- What is being asked: Within the records below, find each line with the word "benzamido" and copy it out.

- Data items:
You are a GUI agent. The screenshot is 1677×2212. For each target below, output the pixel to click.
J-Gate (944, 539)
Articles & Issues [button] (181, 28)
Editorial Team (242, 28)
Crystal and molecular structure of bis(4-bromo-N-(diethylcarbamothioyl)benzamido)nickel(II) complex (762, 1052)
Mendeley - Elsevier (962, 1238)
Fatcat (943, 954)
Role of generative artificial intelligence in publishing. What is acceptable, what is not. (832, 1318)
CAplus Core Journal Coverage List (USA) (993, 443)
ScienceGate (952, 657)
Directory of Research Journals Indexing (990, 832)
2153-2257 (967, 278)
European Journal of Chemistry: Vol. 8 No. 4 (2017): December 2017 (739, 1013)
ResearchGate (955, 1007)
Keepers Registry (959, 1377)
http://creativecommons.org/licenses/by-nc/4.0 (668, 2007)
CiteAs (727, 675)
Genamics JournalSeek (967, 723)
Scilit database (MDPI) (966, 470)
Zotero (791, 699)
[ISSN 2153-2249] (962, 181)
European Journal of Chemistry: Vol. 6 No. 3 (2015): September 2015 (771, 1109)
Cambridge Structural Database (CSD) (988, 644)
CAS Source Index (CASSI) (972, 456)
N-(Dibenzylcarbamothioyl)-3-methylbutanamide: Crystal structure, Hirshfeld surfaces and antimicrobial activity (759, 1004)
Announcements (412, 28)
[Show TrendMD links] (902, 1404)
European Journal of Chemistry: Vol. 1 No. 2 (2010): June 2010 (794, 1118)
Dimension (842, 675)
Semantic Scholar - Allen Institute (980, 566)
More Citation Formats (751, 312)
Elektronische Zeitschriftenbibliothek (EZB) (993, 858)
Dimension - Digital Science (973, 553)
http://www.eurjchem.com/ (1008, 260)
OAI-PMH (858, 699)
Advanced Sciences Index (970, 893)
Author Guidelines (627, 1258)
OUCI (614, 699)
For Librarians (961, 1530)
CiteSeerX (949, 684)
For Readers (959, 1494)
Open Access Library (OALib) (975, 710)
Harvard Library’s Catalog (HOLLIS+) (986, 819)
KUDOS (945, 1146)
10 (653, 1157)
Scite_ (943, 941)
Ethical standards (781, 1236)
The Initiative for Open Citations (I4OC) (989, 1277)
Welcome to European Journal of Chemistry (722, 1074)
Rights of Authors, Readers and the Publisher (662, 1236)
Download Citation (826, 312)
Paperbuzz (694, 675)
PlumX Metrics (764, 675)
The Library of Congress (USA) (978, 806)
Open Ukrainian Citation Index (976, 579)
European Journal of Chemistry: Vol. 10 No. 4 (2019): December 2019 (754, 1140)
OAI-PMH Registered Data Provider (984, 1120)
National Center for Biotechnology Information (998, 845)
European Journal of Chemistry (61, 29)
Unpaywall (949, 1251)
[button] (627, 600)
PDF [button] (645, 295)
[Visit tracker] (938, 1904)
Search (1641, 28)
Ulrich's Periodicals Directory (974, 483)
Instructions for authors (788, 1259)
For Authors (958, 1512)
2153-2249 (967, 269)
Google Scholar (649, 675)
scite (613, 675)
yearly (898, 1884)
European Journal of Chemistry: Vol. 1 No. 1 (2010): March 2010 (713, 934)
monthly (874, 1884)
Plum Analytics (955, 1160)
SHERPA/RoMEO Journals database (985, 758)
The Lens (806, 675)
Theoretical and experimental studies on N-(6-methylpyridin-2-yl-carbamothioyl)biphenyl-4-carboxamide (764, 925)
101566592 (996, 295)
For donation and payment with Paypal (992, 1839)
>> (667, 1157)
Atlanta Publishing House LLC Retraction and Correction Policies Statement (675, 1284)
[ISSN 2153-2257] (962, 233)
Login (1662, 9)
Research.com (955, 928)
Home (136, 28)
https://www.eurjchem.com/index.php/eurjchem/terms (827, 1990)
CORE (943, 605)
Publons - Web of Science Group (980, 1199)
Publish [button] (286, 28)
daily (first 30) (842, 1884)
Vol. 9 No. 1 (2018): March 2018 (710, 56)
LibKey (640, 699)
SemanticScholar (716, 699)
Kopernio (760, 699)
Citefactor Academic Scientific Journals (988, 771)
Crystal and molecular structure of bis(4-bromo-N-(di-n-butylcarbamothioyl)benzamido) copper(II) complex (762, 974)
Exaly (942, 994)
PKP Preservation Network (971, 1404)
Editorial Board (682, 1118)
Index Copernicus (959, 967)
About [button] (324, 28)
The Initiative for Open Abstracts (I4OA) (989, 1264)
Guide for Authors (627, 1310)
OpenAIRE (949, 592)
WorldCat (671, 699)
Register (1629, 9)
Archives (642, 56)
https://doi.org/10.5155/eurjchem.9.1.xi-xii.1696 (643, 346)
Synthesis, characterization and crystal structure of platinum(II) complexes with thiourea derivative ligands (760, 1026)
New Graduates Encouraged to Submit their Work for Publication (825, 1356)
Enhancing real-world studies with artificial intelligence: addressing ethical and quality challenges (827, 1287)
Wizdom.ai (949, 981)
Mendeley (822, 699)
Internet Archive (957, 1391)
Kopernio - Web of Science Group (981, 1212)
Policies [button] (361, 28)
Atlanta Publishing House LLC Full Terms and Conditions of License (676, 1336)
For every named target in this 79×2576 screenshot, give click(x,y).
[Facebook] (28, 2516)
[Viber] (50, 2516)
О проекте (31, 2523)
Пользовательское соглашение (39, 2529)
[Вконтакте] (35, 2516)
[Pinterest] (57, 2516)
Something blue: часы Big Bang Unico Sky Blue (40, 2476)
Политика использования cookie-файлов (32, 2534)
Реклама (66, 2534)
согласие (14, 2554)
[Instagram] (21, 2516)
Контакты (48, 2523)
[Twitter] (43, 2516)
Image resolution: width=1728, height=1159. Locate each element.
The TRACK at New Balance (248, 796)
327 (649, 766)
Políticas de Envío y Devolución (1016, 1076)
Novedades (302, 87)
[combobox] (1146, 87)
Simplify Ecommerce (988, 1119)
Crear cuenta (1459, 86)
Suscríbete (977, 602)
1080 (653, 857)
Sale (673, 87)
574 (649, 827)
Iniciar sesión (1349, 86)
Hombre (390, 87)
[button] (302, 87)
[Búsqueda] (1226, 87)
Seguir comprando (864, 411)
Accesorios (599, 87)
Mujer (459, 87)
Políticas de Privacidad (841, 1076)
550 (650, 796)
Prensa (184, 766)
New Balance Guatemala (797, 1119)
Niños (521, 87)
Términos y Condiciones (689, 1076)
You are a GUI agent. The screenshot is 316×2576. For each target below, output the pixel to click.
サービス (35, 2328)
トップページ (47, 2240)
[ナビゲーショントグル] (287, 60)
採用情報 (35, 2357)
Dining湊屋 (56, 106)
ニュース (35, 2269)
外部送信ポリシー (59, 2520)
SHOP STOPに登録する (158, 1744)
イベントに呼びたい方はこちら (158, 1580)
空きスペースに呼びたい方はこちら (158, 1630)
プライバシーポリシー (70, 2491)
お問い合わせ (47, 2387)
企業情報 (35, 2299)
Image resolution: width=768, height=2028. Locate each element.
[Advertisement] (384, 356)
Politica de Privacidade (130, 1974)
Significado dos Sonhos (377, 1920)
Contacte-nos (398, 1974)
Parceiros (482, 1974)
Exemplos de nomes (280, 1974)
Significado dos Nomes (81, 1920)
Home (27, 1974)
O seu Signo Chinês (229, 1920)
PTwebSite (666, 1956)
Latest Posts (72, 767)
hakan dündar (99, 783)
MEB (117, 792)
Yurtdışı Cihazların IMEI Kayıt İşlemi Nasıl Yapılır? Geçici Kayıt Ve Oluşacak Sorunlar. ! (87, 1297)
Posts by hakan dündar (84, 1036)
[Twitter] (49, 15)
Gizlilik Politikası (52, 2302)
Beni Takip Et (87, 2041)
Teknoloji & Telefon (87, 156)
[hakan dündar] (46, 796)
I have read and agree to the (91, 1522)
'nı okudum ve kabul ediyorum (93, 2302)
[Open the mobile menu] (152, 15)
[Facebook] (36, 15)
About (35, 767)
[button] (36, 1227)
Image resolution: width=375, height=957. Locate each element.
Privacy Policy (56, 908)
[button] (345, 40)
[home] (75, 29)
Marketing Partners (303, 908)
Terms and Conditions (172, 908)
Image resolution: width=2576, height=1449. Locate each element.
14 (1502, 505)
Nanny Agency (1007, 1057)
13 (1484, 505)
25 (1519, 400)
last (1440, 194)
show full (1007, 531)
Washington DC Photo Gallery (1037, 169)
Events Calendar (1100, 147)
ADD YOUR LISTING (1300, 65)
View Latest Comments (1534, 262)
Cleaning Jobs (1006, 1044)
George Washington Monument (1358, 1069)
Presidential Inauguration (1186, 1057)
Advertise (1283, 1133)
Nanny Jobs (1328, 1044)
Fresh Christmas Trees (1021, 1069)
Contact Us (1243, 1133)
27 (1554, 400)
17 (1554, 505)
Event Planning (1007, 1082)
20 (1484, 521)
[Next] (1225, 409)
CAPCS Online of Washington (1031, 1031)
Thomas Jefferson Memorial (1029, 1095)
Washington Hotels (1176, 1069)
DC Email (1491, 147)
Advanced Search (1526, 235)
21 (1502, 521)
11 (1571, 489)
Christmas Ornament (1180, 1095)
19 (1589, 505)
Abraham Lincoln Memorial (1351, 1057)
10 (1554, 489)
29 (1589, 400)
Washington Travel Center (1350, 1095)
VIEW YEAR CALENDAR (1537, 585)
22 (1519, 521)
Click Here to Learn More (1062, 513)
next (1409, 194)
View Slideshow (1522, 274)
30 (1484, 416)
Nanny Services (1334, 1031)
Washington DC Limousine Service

- Task response:
Crystal and molecular structure of bis(4-bromo-N-(diethylcarbamothioyl)benzamido)nickel(II) complex (762, 1052)
Crystal and molecular structure of bis(4-bromo-N-(di-n-butylcarbamothioyl)benzamido) copper(II) complex (762, 974)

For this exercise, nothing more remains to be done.